Secangkir Teh Susu

Entah, sudah berapa kali aku mengatakan aku menyukai malam. Cinta yang juga kurasakan tak pernah berakhir pada malam dan keteduhan. Di depan secangkir teh susu aku duduk memandangi keindahan malam dari sudut kamarku. Gemerlap lampu mobil yang seolah seperti barisan semut berjalan lambat. Juga lampu-lampu gedung pencakar langit yang terlihat angkuh. Disini, di lantai 23 ini aku memandangi malam dan memuja bulan yang bersinar terlalu sempurna.

Hanya duduk, aku membiarkan pikirku berkelana. Bebas. Kemanapun ia ingin melangkah, juga bermuara sejenak. Ternyata pada Ibu. Pikirku menghantarkan kesana. Mungkin aku terlalu sering memikirkan ibu hingga setiap kali ia kubiarkan bebas berkelana, bayangan ibu adalah yang akan menyambut pertama kali. Ibu, aku sedang merindukannya. Aku membiarkannya pikirku memutar film dokumenter aku bersama ibu, hanya dalam kepalaku.

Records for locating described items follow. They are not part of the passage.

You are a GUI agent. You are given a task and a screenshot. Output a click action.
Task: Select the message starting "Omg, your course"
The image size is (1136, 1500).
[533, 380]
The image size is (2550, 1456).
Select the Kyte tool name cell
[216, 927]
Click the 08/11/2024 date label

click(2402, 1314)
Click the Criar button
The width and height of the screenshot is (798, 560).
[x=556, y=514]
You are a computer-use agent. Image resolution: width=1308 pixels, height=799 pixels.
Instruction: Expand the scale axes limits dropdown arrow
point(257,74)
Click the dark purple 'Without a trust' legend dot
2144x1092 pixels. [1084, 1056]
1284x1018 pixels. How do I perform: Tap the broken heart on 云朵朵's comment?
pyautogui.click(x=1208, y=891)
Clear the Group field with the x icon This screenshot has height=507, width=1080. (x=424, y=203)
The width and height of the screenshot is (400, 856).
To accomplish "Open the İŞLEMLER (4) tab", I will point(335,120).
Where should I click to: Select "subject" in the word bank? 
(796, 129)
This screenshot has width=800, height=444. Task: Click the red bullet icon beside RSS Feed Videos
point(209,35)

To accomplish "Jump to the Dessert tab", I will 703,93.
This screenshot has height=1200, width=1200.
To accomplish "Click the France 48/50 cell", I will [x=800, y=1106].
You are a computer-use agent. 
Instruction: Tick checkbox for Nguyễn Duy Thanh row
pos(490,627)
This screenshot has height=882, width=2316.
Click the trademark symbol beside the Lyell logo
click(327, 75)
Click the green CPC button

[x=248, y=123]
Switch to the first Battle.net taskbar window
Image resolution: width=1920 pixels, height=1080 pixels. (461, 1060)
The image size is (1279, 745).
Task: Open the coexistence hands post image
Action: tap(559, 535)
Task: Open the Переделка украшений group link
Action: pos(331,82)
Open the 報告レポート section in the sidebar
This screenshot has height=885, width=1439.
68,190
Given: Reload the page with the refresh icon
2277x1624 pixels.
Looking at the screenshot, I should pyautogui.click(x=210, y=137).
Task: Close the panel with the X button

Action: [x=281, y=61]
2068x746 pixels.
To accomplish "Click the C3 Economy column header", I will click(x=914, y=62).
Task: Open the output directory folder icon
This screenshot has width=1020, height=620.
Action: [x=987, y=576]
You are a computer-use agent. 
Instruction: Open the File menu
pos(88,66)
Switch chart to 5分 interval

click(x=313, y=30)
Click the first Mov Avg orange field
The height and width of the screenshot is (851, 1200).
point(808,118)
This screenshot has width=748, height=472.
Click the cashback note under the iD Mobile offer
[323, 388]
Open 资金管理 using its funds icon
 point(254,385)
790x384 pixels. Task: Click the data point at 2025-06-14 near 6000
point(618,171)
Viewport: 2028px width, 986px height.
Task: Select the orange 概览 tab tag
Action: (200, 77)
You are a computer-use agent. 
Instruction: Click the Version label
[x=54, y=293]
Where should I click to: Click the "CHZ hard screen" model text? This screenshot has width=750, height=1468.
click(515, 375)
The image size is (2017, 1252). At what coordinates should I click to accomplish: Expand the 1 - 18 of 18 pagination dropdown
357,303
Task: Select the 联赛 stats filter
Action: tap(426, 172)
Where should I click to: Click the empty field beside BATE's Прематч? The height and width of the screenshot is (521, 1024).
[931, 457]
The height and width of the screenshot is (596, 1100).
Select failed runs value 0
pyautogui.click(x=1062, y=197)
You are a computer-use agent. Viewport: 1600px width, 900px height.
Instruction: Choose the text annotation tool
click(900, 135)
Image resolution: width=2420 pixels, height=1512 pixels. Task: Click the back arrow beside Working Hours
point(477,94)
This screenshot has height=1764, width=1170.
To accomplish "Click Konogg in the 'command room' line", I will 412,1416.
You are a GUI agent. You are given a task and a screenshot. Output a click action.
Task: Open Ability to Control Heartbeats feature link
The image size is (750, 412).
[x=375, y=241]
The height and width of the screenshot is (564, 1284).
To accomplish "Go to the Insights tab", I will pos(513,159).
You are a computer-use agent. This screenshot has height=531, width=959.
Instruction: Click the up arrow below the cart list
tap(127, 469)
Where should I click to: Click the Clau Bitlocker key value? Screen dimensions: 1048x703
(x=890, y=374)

Hari kemarin, juga kemarin lagi, mungkin pada hari-hari sebelumnya juga. Pun sudah sejak lama. Entah, mengapa aku begitu mudah memperlihatkan emosiku pada ibu. Sedih, bahagia, juga marah. Marah? Aku tak mengerti pada perangaiku sendiri mengapa aku bisa sangat marah pada ibu. Seharusnya tidak seperti itu. Entahlah, sangat mudah untukku mengungkapkan rasa marah pada ibu dibandingkan pada orang lain. Tanpa rasa takut, tanpa rasa khawatir. Marah? Mungkin karena aku tau ibu tak akan pernah marah padaku seberapa buruk pun perangaiku padanya. Sebanyak itu aku marah pada ibu, dan sebanyak itu pula aku selalu ingin membuat ibu tersenyum.

Hari kemarin, juga kemarin lagi, mungkin pada hari-hari sebelumnya juga. Belum lama. Aku menangis sambil bertutur kisah yang mungkin tak sebepara penting. Mengisak, seolah dunia memperlakukanku dengan teramat kejam. Bahkan berkata jikalau Tuhan terkadang tidak adil. Bodoh. Seolah aku tidak menggunakan akalku untuk berpikir. Aku sudah dewasa, tangisan ini tidak sama dengan tangisanku 20 tahun lalu saat aku menangis meminta buku gambar baru. Tangisan yang sekarang ini akan membuat ibu ikut terluka juga khawatir. Menangis di depan ibu? Mungkin karena aku tau hanya ibu yang akan selalu mendengarkan dalam diam tanpa harus mengumpat dan memberikan nasihat yang sedang tidak ingin aku dengar.

Hari kemarin, juga kemarin lagi, mungkin pada hari-hari sebelumnya juga. Baru kemarin. Aku tertawa bahagia di hadapan ibu tanpa peduli dia yang sudah terlalu rindu ingin memelukku. Nanti. Seperti ini pun aku masih tak mengerti. Masih mengedepankan keegoisanku sendiri untuk menjadi pusat perhatian ibu. Sedangkan padanya? Aku abai. Tertawa selepas itu di hadapan ibu? Mungkin karena aku tau ibu sudah merasakan pahit dan getir kehidupan lebih banyak. Ibu akan selalu tahu untuk memberiku peringatan tanpa harus membuatku menghentikan tawa itu,  menahan rasa bahagia dan membuatku takut.


Hanya ibu. Dia yang paling tahu jikalau memang emosiku terlalu cepat berubah. Marah, menangis, bahagia, ekspresi yang terlalu cepat aku keluarkan. Dan ibu sebenar-benarnya tahu jikalau ia tak perlu memikirkan tentang emosi itu terlalu dalam. Hanya sementara dan akan berganti secepat semilir angin. Berganti secepat semilir angin? tentu saja bukan untuk cinta.